- Opening Delimiter -

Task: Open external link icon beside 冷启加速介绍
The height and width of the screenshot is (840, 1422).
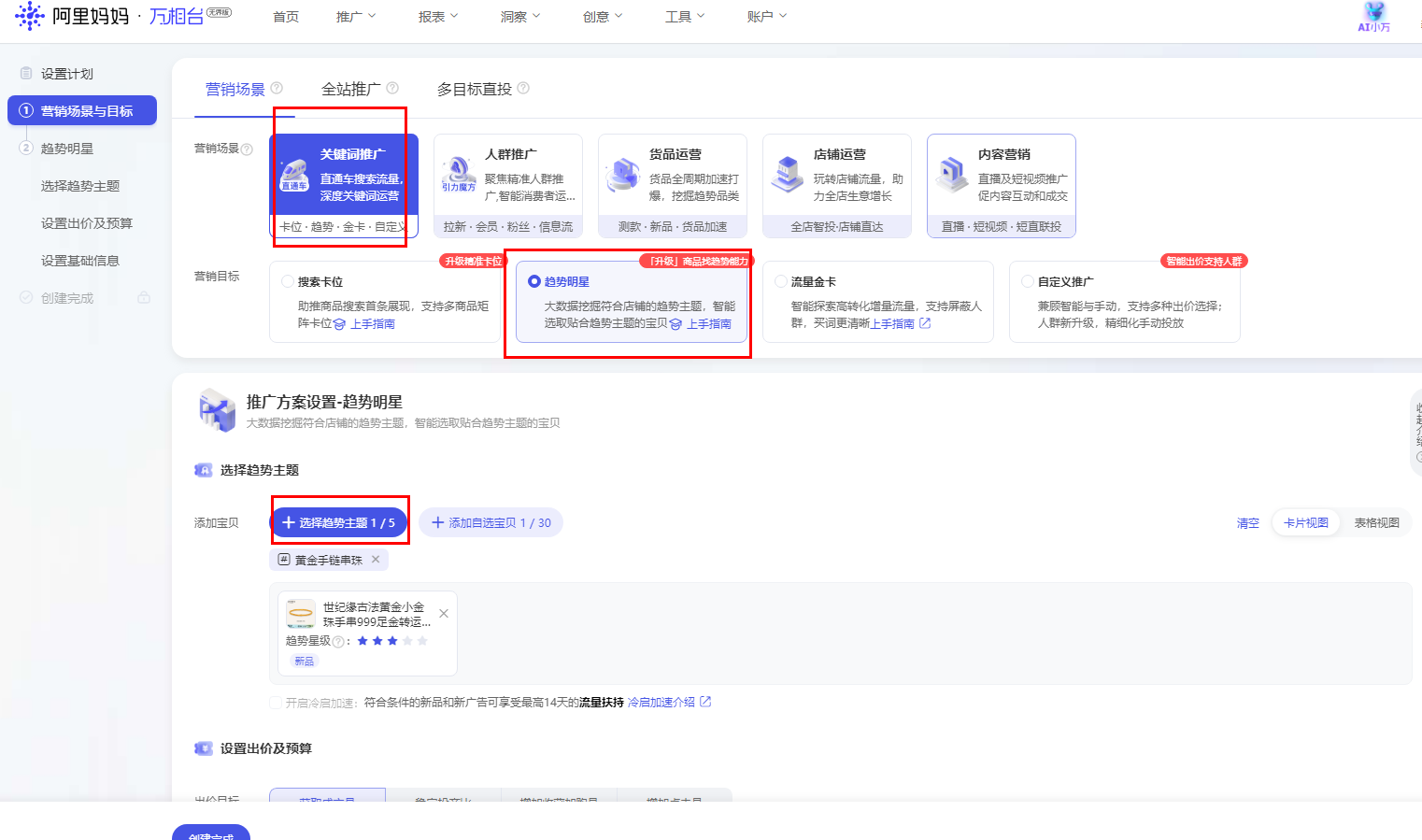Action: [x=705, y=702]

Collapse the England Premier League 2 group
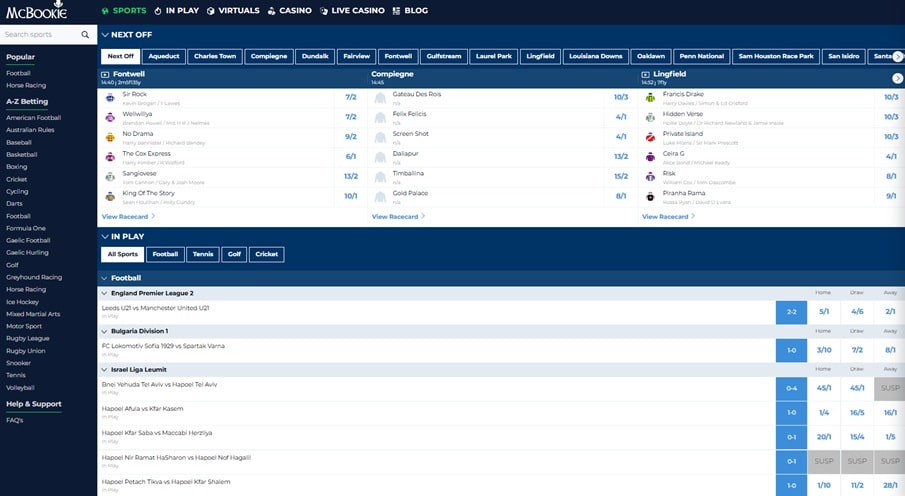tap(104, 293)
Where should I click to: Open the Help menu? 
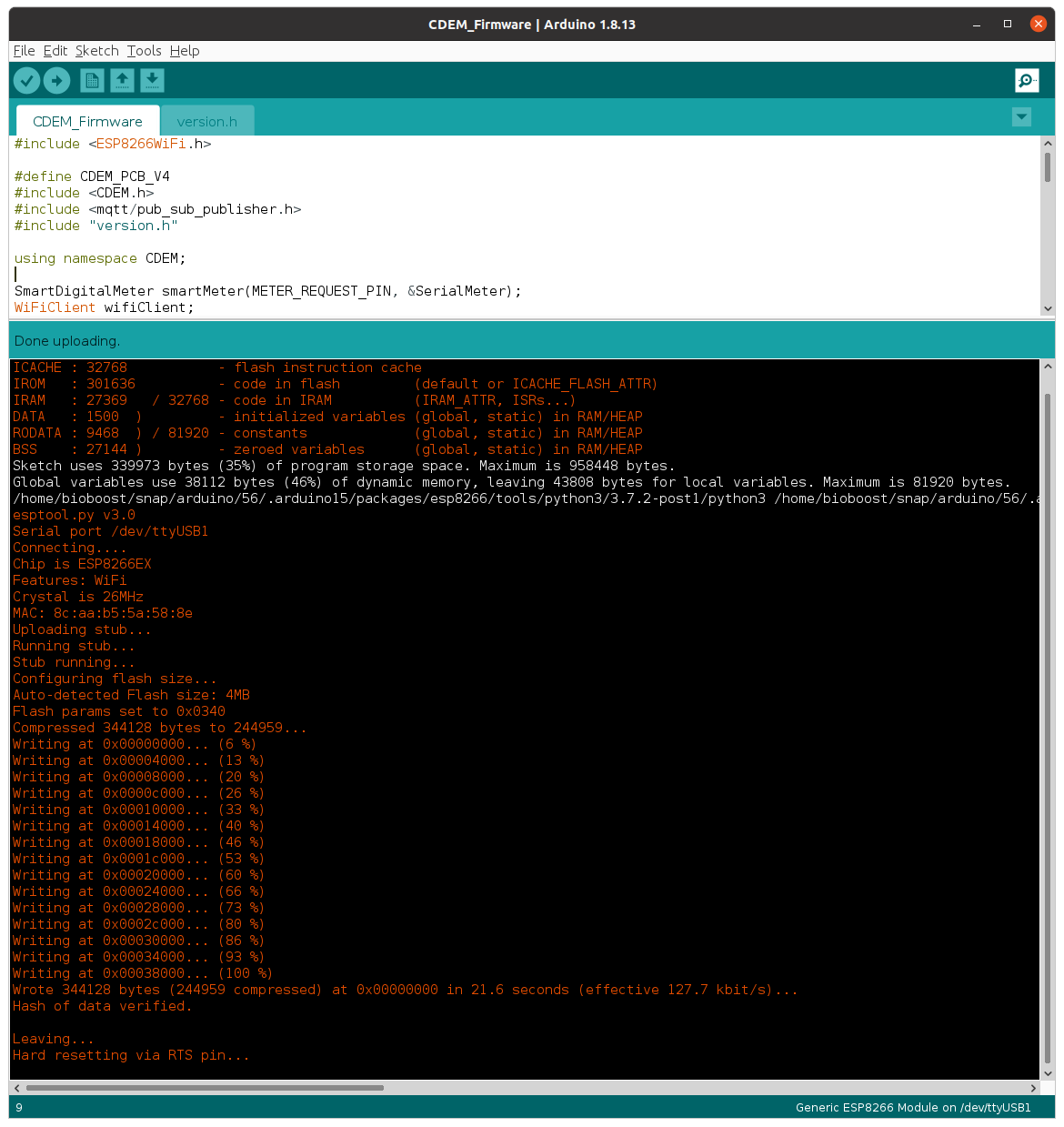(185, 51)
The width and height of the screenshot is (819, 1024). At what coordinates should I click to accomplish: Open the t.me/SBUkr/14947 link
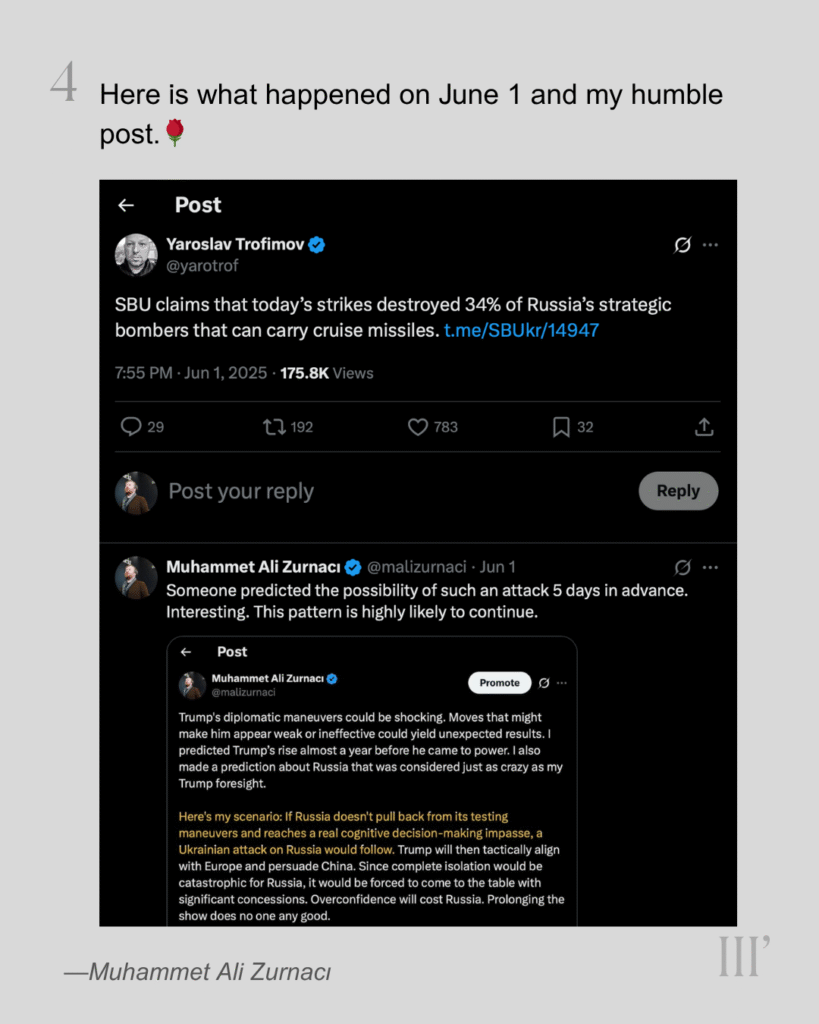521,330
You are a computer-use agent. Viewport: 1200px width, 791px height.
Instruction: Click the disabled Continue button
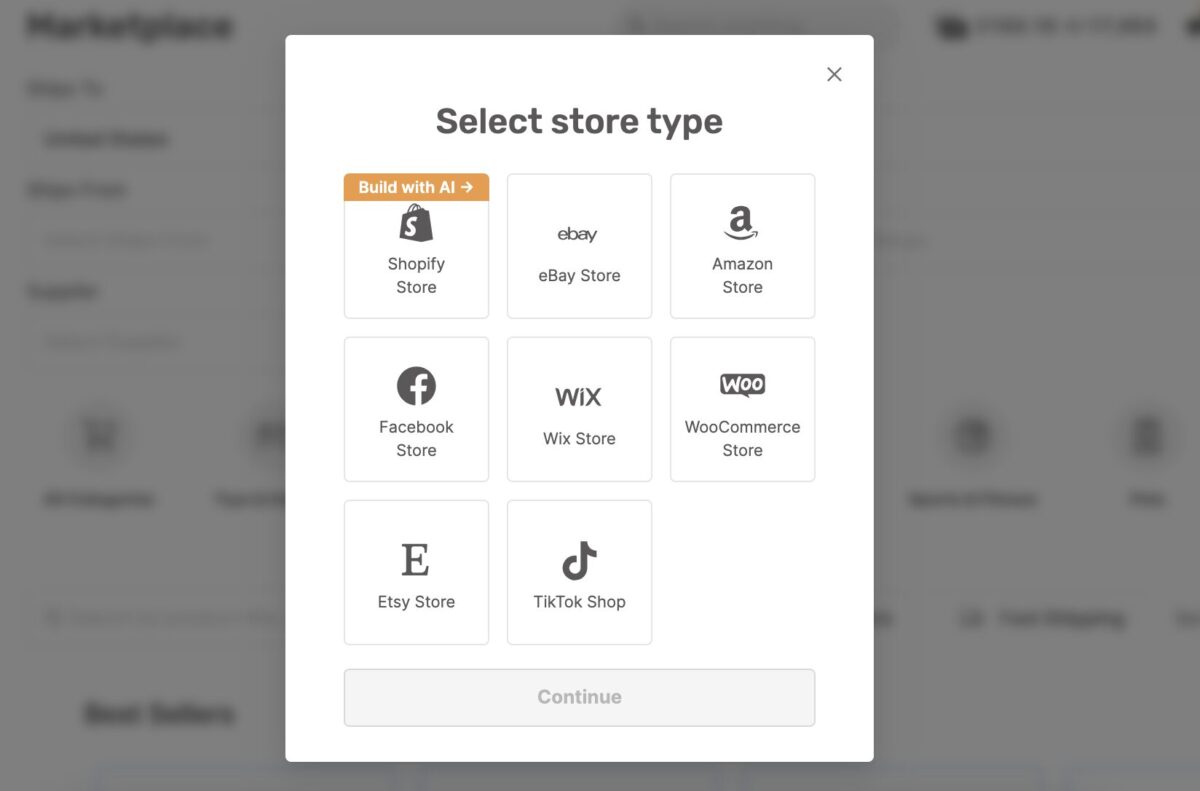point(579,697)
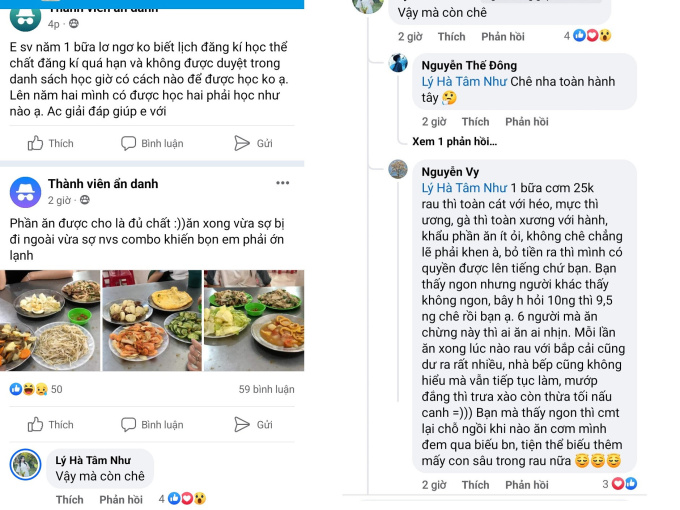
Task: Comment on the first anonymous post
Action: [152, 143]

- Closing Delimiter -

**Problem requirements:** Pictures do not go in the copy. Write out exactly the lines from the line containing "The height and" through the last line of the listing.

**Solution to the problem:**
The height and width of the screenshot is (840, 1422).
Action: [x=705, y=702]

Collapse the England Premier League 2 group
tap(104, 293)
Where should I click to: Open the Help menu? 
(185, 51)
The width and height of the screenshot is (819, 1024). At what coordinates should I click to accomplish: Open the t.me/SBUkr/14947 link
521,330
You are a computer-use agent. Viewport: 1200px width, 791px height.
Instruction: Click the disabled Continue button
point(579,697)
Task: Comment on the first anonymous post
Action: [152, 143]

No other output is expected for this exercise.